11. A referida omissão gera também a nulidade da decisão administrativa, agora por força do disposto nos art.°s 374°, n.°s 2 e 3, e 379°, n.° 1, al. a), ambos do CPP, aplicável ao presente processo por força do art.° 41° do RGCO, motivo por que, ao decidir de forma contrária, a douta sentença recorrida violou as supra citadas disposições legais.”

Não tem razão, salvo o devido respeito.

A decisão administrativa proferida pela Autoridade Nacional de Segurança Rodoviária obedece aos requisitos previstos no art. 181.º do CE dela constando os factos relativos ao elemento subjectivo da infracção no ponto 7., no qual se refere:

“Com a conduta descrita o (a) arguido (a) revelou desatenção e irreflectida inobservância das normas de direito rodoviário, actuando com manifesta falta de cuidado e prudência que o trânsito de veículos aconselha e no momento se lhe impunham, agindo de forma livre e consciente, bem sabendo que a conduta descrita nos autos é proibida e sancionada pela lei contra-ordenacional.

Assim, os factos descritos e provados levam a concluir que a infracção foi praticada a título de negligência, nos termos do art.º 133.º do Código da Estrada, porquanto o arguido não procedeu com o cuidado a que estava obrigado.”

Dúvidas não existem, pois, de que ao arguido foi imputada a infracção contra-ordenacional a título negligente, tendo sido por ela que foi condenado.

Conforme se refere no Ac. da RC de 3/10/2012, proferido no âmbito do Proc. 14/12.8TBSEI.C1, disponível in www.dgsi.pt, em sede de decisão administrativa não é de exigir o rigor formal nem a precisão descritiva que se exige numa sentença judicial.

O arguido teve a oportunidade de se defender da imputação que lhe foi feita, durante a fase administrativa, o que fez, impugnando judicialmente a decisão.

E ainda mesmo durante a fase administrativa teve o arguido/recorrente a possibilidade de se defender dos factos que lhe eram imputados no auto de contra-ordenação, na medida em que dele foi notificado para, querendo, se pronunciar no prazo de 15 dias e nada disse, não tendo arguido qualquer nulidade ou irregularidade.

Improcede, assim, o recurso, quanto a esta invocada nulidade.   

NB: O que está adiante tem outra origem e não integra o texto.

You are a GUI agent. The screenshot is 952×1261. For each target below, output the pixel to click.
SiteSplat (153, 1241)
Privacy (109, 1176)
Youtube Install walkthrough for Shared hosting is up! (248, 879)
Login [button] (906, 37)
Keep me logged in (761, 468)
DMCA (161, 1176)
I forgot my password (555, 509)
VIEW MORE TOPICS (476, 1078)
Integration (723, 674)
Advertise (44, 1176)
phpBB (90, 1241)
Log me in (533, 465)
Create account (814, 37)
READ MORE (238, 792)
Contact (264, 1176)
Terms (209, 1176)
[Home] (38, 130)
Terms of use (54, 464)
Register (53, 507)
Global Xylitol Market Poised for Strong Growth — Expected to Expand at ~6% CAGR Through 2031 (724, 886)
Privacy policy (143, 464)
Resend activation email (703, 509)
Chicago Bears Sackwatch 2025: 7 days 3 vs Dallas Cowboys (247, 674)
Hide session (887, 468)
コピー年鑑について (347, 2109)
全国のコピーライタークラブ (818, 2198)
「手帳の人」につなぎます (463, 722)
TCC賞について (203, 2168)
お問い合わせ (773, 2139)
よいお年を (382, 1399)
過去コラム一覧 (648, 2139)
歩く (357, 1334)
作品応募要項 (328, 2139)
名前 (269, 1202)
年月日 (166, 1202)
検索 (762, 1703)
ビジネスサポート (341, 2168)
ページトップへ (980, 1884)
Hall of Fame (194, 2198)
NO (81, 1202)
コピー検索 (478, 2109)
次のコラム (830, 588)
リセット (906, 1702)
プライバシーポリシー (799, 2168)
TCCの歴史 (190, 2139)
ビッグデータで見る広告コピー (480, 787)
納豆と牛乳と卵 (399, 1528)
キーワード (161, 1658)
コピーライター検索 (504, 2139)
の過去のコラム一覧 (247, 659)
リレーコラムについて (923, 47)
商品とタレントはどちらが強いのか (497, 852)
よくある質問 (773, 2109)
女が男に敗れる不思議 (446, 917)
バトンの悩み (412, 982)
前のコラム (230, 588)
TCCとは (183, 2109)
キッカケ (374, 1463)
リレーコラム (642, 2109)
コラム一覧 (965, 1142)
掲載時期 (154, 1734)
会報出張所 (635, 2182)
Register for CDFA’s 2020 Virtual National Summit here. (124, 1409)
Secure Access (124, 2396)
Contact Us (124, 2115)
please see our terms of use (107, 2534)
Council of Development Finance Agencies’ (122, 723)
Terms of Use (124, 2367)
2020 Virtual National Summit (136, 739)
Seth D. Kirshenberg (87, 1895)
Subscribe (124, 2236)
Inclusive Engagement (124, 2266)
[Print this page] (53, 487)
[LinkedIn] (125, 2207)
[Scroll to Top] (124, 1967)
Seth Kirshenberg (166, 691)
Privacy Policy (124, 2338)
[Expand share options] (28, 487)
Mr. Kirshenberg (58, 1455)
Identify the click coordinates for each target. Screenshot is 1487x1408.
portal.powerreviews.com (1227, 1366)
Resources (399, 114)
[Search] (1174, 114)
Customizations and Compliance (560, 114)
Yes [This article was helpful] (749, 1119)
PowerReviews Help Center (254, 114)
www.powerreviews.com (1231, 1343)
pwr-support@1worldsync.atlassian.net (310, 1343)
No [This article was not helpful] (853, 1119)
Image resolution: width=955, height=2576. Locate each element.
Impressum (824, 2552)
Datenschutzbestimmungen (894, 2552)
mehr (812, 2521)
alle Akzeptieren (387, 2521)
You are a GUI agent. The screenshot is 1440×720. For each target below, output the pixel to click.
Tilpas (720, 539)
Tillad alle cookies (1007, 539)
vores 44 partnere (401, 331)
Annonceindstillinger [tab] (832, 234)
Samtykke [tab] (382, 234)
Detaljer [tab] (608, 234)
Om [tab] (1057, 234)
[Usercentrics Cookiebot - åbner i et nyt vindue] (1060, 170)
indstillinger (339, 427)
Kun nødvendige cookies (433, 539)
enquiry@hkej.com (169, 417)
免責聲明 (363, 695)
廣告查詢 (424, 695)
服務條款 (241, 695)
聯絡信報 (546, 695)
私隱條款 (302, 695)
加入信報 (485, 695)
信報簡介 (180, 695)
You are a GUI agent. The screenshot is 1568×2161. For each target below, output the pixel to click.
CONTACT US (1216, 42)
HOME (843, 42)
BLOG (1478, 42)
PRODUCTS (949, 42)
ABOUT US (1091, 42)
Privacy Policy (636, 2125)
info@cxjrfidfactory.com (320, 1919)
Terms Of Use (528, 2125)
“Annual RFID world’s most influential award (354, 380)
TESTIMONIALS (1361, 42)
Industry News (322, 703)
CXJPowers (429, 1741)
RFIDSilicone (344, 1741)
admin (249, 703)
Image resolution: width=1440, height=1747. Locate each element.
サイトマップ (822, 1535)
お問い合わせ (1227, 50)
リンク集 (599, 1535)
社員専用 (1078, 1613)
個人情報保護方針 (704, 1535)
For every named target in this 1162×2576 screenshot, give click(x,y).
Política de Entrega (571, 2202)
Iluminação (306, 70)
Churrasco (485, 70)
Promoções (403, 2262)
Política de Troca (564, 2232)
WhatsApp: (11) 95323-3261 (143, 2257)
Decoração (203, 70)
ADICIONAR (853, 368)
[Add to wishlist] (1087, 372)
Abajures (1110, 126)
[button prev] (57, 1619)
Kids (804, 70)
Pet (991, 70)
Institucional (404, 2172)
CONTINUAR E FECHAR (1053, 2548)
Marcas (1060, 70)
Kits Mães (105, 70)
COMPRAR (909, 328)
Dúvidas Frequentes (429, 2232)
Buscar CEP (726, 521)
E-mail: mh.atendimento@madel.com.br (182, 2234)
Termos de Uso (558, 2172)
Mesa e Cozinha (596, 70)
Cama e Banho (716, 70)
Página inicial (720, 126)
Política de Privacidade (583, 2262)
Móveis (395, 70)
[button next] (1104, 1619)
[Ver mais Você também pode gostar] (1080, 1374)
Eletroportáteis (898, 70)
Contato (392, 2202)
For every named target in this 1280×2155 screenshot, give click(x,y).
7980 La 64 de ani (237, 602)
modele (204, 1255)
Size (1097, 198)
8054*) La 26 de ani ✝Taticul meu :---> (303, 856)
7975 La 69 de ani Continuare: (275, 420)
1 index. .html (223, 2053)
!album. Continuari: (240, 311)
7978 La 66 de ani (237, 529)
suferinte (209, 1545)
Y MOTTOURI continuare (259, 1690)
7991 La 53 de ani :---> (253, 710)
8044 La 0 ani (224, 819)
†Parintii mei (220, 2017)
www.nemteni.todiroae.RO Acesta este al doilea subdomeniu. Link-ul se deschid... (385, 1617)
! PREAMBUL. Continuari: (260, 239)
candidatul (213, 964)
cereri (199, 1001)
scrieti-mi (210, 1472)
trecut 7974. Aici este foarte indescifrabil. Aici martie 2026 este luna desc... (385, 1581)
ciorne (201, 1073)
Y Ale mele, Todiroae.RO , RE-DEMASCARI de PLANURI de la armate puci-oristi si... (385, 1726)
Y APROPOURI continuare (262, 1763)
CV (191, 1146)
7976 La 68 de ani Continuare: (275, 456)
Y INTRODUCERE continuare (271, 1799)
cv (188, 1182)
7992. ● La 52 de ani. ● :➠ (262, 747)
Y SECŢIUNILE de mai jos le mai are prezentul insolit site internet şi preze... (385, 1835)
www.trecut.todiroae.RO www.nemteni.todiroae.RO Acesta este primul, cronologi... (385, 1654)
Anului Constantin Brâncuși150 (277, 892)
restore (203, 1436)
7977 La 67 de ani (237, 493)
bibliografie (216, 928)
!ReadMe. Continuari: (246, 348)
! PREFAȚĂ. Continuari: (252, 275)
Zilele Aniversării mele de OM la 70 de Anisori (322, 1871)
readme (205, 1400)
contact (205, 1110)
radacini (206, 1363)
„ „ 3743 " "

3.2. A invocada nulidade da decisão administrativa por falta de diligências instrutórias que lhe eram impostas pelo disposto no n.º 2 do art. 54.º do RGCO – art. 119.º, al. d), do CPP, aplicável por força do art. 41.º do RGCO

Alega o arguido/recorrente que:
“3. A ANSR não procedeu às necessárias diligências instrutórias, de natureza oficiosa, que lhe eram impostas pelo disposto no n.° 2 do art.° 54° do R.G.C.O., concretamente a audição do Senhor Agente Autuante, a propósito da contradição existente no auto de notícia (condução do veículo pelo arguido e levantamento do auto com base no facto de não ter sido possível identificar o autor da infracção) e a propósito do elemento subjectivo da invocada infracção.
4. Não o tendo feito e dada a indispensabilidade das mesmas, a consequência para o processo de contraordenação seria a absolvição do ora recorrente, muito mais gravosa que a consequência formal invocada. No entanto,
5. O ora recorrente entende que a falta da instrução oficiosa do processo gera a nulidade da decisão administrativa, por força do disposto na alínea d) do art.° 119° do CPP, aplicável ao processo de contra-ordenação com base no art.° 41º do RGCO.”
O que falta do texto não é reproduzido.